Conversely, social rejection has the opposite effect on people who value belonging to a group: It inhibits their cognitive ability. Kim says numerous psychological studies over the years have made this finding, according to a Johns Hopkins statement.
With her co-authors, Lynne Vincent and Jack Goncalo of Cornell University, she decided to consider the impact of rejection on people who take pride in being different from the norm. Such individuals, in a term from the study, are described as possessing an "independent self-concept".
"We're seeing in society a growing concern about the negative consequences of social rejection, thanks largely to media reports about bullying that occurs at school, in the workplace, and online," said Kim.

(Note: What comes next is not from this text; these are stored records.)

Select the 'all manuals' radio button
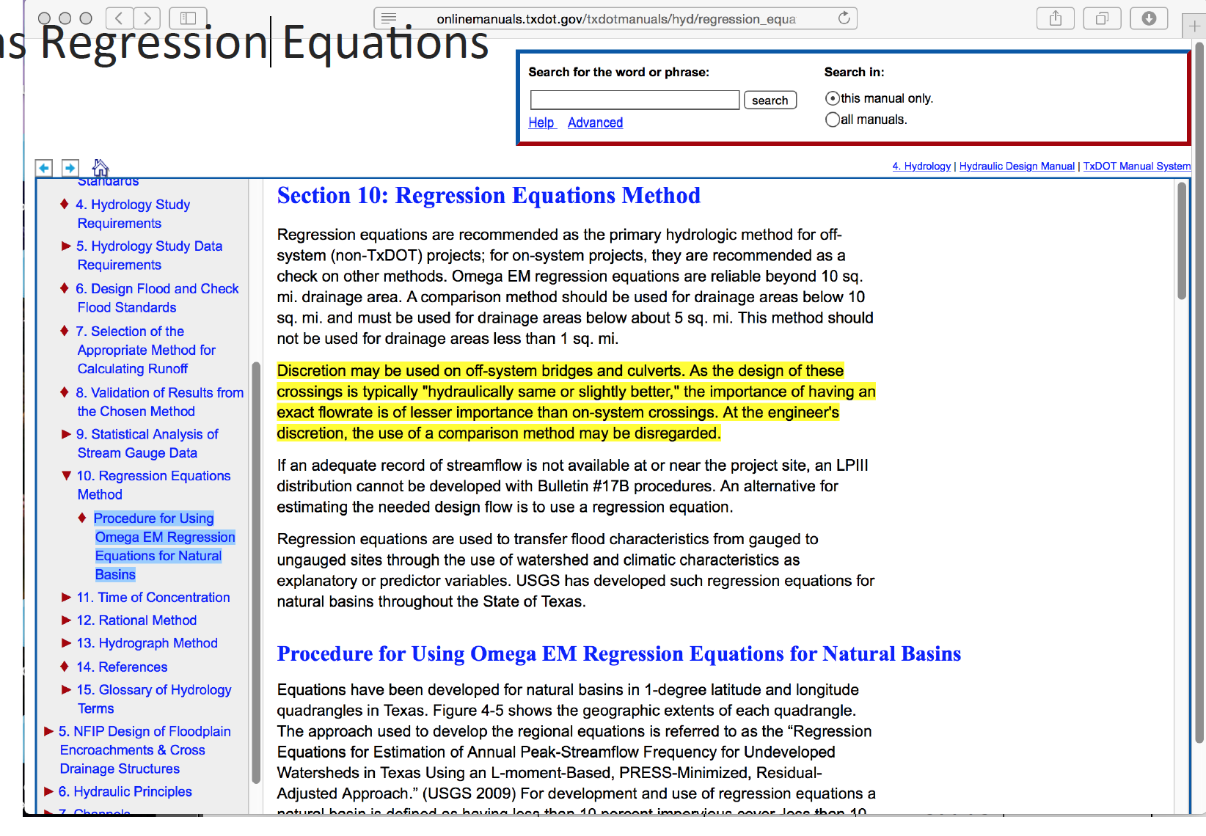The height and width of the screenshot is (836, 1206). pyautogui.click(x=833, y=120)
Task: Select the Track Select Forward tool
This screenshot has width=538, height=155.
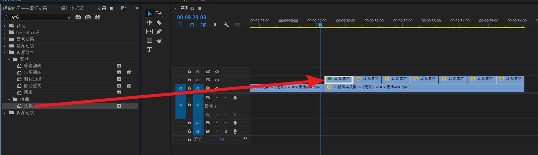Action: point(159,13)
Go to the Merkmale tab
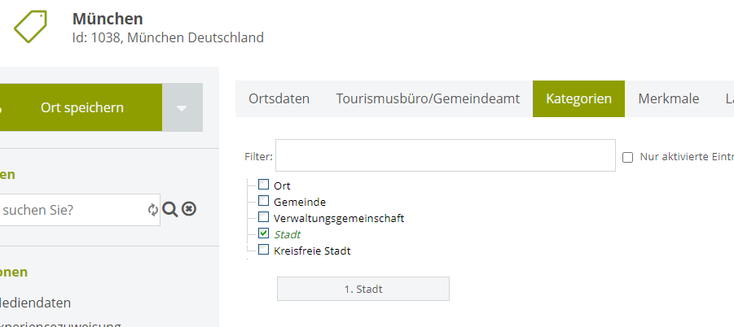The width and height of the screenshot is (734, 327). coord(669,98)
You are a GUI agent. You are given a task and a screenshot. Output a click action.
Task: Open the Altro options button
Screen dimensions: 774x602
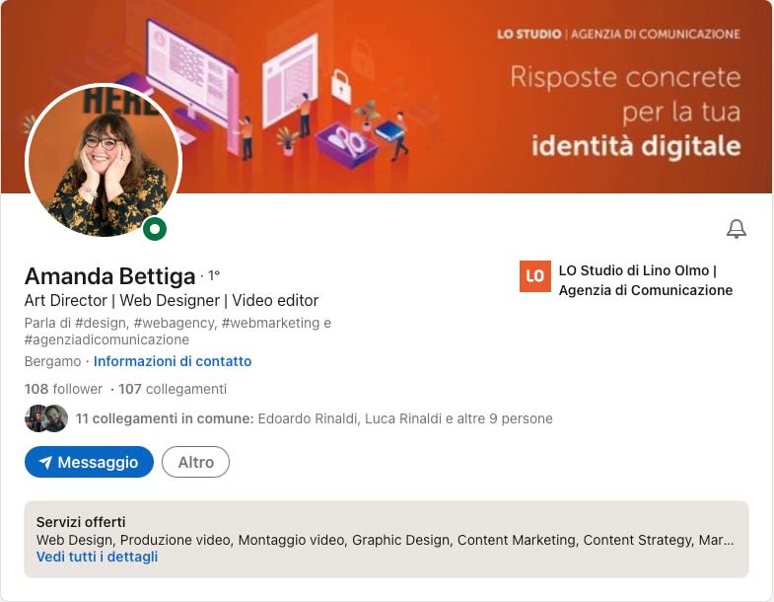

"Obviously, bullying is reprehensible and produces nothing good. What we tried to show in our paper is that exclusion from a group can sometimes lead to a positive outcome when independently minded people are the ones being excluded," said Kim, who earned her doctorate in organisational behaviour from Cornell.
Kim states that the paper has practical implications for business because of the desire among managers to employ imaginative thinkers who can maximize creativity.
A company might want to take a second look at a job candidate whose unconventional personality might make him an easy target for rejection, but whose inventiveness would be a valuable asset to the organization, the study concluded.